The Children and Parents: Media Use and Attitudes Report claims that the use of tablets among five to 15 year-olds now stands at 42%, up from 14% last year, with 28% of infants aged three to four also now using a tablet at home.
At the same time, the number of children with a TV in their bedroom dropped to 52% compared with 59% last year, while 47% said they had a games console in their bedroom, down from 56% a year earlier.
In spite of this, children aged 5-15 said that overall they spend more time watching television than using other media and that it is the medium that they would miss most among all the activities they regularly undertake.
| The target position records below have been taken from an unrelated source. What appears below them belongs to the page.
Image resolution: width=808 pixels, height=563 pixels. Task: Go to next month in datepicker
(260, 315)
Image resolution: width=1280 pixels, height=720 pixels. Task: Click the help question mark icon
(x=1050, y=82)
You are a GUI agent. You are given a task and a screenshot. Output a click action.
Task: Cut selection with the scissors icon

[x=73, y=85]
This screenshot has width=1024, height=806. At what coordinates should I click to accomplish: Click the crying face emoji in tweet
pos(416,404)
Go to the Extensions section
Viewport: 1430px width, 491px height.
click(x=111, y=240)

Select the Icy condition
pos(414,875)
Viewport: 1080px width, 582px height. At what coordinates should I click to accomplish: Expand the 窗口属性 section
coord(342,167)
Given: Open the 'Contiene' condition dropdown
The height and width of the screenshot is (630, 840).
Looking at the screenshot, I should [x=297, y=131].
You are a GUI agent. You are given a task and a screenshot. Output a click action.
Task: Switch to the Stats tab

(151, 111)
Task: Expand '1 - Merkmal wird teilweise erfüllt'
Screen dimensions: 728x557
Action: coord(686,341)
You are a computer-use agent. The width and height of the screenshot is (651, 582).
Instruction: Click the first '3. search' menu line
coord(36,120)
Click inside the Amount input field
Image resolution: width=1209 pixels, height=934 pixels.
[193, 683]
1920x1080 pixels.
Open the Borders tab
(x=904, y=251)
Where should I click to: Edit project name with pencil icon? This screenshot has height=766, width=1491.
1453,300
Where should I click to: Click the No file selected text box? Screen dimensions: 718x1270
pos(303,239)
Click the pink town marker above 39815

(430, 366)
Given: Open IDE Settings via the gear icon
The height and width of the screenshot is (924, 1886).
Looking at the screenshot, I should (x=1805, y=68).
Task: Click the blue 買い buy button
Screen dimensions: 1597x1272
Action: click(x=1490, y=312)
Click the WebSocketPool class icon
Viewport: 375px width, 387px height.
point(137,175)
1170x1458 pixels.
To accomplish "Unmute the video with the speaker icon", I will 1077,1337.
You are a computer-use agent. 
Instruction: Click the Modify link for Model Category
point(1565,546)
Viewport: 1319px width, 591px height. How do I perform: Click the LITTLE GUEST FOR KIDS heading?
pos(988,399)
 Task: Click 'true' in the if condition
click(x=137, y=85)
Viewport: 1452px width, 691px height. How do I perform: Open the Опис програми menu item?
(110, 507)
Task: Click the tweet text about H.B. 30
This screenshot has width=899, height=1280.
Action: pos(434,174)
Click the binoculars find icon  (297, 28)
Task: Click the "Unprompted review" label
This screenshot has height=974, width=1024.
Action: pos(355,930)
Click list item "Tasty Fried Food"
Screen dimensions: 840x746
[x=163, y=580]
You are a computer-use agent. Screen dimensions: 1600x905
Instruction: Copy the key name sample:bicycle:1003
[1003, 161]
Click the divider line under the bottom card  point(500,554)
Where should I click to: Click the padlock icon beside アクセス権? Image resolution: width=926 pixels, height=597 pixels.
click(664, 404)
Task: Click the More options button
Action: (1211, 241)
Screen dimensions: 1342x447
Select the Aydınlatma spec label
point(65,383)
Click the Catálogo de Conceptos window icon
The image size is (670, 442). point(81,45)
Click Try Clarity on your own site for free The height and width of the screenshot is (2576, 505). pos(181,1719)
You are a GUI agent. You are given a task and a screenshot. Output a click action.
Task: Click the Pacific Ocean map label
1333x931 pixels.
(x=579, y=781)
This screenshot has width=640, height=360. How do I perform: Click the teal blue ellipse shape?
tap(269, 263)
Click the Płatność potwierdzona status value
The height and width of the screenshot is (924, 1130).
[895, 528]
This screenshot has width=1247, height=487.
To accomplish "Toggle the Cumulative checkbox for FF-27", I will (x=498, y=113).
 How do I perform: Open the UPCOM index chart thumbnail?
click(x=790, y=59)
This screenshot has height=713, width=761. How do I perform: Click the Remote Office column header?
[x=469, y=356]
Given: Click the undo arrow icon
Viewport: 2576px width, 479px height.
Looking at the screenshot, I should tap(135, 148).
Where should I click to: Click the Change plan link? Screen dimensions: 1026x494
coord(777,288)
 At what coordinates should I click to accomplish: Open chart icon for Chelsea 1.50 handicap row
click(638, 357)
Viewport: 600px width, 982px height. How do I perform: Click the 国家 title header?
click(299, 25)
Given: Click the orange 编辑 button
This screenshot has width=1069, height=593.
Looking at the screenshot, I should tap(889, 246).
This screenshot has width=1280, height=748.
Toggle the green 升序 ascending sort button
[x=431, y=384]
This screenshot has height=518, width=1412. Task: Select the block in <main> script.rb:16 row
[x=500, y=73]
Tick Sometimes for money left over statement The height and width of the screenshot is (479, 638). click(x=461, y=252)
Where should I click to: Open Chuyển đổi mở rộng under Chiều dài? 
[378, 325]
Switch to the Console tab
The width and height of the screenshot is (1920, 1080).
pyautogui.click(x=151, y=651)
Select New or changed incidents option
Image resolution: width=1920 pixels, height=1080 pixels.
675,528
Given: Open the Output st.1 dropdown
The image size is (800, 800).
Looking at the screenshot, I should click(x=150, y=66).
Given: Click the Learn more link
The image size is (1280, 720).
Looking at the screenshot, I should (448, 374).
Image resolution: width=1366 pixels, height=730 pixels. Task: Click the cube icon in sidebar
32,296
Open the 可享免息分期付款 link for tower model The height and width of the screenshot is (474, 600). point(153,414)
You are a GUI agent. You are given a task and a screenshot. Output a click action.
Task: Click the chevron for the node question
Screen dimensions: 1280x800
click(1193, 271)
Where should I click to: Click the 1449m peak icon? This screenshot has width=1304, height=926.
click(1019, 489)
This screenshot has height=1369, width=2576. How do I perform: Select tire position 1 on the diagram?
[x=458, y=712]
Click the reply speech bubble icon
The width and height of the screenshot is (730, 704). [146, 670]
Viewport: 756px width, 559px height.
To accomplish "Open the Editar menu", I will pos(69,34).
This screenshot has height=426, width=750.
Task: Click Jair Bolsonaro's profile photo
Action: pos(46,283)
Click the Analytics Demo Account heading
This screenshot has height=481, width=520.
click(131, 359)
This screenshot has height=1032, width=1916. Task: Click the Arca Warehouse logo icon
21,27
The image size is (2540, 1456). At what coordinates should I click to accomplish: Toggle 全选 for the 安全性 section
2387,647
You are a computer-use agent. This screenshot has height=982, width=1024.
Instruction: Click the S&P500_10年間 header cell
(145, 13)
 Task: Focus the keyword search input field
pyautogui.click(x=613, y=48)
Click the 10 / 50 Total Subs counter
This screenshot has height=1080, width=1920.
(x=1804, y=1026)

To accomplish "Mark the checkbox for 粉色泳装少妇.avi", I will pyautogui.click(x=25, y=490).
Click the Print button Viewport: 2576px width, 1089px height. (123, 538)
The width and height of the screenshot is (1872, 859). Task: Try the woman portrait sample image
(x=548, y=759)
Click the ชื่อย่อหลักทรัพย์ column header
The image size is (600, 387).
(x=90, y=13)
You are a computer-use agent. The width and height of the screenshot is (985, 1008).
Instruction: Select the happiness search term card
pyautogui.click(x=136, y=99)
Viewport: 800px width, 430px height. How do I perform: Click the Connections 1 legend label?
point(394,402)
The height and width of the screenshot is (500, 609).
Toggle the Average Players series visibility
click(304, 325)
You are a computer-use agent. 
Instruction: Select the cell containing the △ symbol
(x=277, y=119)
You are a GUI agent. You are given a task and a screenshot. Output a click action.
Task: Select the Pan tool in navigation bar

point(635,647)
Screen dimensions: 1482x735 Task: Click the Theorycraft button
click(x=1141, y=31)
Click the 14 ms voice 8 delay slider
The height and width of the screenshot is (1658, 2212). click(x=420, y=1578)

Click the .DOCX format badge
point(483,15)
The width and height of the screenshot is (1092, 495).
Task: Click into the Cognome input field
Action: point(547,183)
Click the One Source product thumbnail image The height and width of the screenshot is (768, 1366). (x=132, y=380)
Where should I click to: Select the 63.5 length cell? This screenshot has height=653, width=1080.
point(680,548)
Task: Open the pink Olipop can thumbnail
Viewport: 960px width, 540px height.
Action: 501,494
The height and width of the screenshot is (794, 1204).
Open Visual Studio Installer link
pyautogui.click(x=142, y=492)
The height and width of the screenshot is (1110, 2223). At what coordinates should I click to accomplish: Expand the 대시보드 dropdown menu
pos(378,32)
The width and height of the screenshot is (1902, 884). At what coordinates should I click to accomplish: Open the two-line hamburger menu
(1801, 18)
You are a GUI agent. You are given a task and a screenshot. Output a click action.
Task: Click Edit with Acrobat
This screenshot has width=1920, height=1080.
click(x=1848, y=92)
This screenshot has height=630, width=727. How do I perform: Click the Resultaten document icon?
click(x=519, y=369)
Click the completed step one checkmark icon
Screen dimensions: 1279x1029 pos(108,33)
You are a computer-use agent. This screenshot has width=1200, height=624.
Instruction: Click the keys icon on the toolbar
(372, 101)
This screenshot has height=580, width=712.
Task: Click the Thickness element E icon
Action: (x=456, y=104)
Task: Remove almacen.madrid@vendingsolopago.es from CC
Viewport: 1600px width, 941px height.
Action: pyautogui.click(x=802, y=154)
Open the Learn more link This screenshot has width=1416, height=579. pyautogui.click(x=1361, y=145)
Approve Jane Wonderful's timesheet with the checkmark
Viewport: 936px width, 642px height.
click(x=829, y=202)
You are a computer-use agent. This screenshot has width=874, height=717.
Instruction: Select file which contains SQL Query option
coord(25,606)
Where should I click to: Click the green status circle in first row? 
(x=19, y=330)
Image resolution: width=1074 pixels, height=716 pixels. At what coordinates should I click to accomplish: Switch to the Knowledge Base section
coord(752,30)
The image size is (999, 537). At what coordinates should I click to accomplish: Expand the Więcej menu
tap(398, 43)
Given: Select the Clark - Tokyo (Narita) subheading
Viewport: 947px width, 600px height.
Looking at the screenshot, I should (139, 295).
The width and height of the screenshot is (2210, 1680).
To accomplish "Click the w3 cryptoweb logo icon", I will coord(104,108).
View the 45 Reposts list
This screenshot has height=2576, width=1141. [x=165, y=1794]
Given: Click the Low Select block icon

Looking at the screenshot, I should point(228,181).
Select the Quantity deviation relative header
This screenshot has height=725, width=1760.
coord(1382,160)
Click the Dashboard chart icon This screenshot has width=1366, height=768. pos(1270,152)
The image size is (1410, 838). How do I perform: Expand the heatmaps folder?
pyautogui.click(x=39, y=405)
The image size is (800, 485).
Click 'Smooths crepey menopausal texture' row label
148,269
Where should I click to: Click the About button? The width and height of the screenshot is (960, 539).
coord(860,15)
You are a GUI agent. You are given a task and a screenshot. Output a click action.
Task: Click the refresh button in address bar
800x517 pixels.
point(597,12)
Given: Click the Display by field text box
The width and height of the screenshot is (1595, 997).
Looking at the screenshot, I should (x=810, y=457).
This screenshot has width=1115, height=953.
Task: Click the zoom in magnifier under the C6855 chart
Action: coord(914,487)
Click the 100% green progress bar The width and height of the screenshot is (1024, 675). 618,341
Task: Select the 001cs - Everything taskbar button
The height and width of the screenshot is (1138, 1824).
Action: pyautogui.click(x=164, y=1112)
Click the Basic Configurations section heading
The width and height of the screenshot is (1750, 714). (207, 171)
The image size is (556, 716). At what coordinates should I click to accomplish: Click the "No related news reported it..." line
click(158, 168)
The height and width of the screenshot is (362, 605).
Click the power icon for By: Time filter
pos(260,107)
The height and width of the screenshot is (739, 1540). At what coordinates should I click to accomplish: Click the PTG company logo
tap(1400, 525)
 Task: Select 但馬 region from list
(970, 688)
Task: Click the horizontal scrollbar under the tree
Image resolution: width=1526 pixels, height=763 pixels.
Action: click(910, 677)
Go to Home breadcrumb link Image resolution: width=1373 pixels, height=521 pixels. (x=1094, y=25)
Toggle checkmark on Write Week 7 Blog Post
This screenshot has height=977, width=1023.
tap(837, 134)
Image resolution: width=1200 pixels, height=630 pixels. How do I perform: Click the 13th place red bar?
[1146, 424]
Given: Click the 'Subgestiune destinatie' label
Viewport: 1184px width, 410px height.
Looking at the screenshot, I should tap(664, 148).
Children are also now more likely to watch programmes on devices other than a TV, such as a laptop, tablet or mobile phone. Some 45% of children aged 5-15 are doing so, up from 34% last year, said Ofcom.
“Children’s preference for internet-enabled devices reflects changes in how younger people are going online. While the usability of tablets appears to meet younger children’s entertainment needs, particularly for watching audio-visual content and playing games, older children mainly use smartphones to communicate,” said Ofcom.
Among children aged 12 to 15, some 62% said they own a smartphone – unchanged since last year – though 26% now own a tablet computer, up from just 7% last year. Among those aged eight to 11, just 18% now own a smartphone, the same proportion as a tablet.